▸ **DATA EXTRACT**:
--------------------
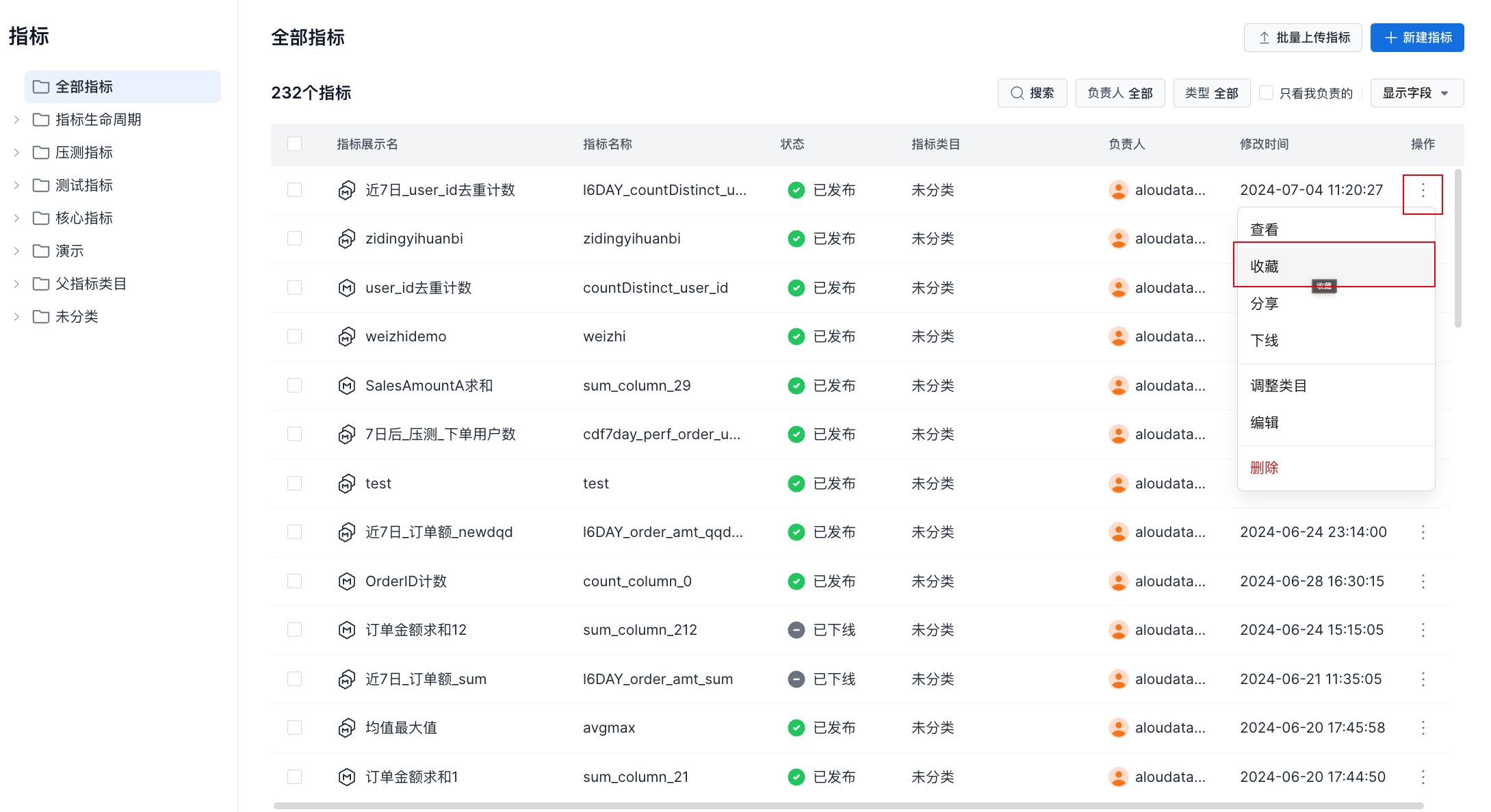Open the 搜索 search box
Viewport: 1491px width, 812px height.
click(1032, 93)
--------------------
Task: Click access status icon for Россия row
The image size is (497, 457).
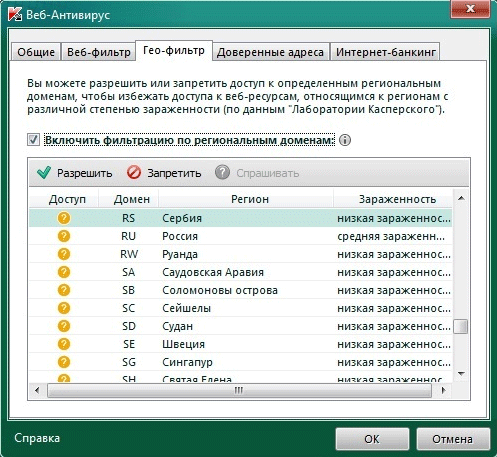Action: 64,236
--------------------
Retype the lines from the one containing "Open the 搜索 search box" through the one containing "click(1032, 93)", including both, and leave out the pictures.

▸ **COMPLETE ANSWER**:
Open the 搜索 search box
Viewport: 1491px width, 812px height.
click(1032, 93)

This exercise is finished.